Kil Sun Yoo*, Julio Loaiza, Kevin Crosby, Leonard Pike, and Steve King
About 40 watermelon samples with various flesh colors (red, pink, orange, and yellow) were tested for their carotene, sugar, and ascorbic acid contents. Carotenoids were separated and purified by using a preparative HPLC system and identified by comparing the spectra with standard compounds by using a diode array detector. Sugar and ascorbic acid contents were measured by HPLC methods. Red and pink colored watermelon contained lycopene as the major carotenoid, with a wide range of variation (5 to 51 μg·g-1). Beta-carotene was the second major carotenoid and was less than 6 μg·g-1. There were also lutein and violazanthin in less than 1.5 μg·g-1 range. Yellow and orange flesh watermelons contained a complex mixture of carotenes. Prolycopene, lycopene, or beta-carotene was the major component, depending on the variety, and the contents were less than 24, 3, and 9 μg·g-1, respectively. There were also minor carotenoids, such as violaxanthin, lutein, neurosporene, zea-carotene with a 0 to 3.5 μg·g-1 range.
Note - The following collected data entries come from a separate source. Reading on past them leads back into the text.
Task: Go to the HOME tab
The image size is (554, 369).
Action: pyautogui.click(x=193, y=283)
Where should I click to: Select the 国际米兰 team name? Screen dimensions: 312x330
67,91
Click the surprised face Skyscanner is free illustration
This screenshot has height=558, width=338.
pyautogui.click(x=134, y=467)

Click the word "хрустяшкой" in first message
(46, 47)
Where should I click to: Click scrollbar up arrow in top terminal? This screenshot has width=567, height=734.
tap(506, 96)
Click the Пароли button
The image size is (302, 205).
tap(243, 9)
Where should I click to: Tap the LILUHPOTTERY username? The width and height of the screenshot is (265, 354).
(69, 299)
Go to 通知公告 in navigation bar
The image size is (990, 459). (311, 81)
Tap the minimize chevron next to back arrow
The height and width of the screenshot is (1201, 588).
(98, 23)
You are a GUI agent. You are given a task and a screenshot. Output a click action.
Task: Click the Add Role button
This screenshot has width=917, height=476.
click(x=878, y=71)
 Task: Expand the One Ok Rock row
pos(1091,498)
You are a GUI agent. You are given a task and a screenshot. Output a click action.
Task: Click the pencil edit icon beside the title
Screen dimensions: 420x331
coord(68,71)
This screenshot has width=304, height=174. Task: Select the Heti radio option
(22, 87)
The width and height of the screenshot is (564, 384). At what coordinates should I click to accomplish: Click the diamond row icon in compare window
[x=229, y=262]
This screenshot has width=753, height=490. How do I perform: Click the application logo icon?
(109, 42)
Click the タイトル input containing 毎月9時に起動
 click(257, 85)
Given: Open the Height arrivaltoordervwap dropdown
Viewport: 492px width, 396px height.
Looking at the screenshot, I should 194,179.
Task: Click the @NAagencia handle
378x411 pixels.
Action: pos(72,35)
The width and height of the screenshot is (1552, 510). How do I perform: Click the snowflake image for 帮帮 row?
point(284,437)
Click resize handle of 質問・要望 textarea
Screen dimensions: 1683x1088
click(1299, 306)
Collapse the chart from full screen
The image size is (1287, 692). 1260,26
Neurosporene, zea-carotene, and prolycopene were not found in the red watermelons. There was great variation in total sugar content, range being from 22 to 102 mg-1, while the °Brix was from 4.0 to 15.5. Sucrose, glucose, and fructose were the main sugars in the watermelon and their composition were grouped as sucrose-dominant or fructose-dominant groups. Some varieties with very low levels of sucrose were generally low in the total sugar content. Watermelon contained fairly low levels of ascorbic acid, less than 58 μg·g-1 and some varieties had nearly no ascorbic acid. Estimation of total carotenoid in the yellow watermelons by measuring absorbency at 435, 485, or 503 nm was tested and 435 nm showed the highest correlation coefficient (r 2 =0.845).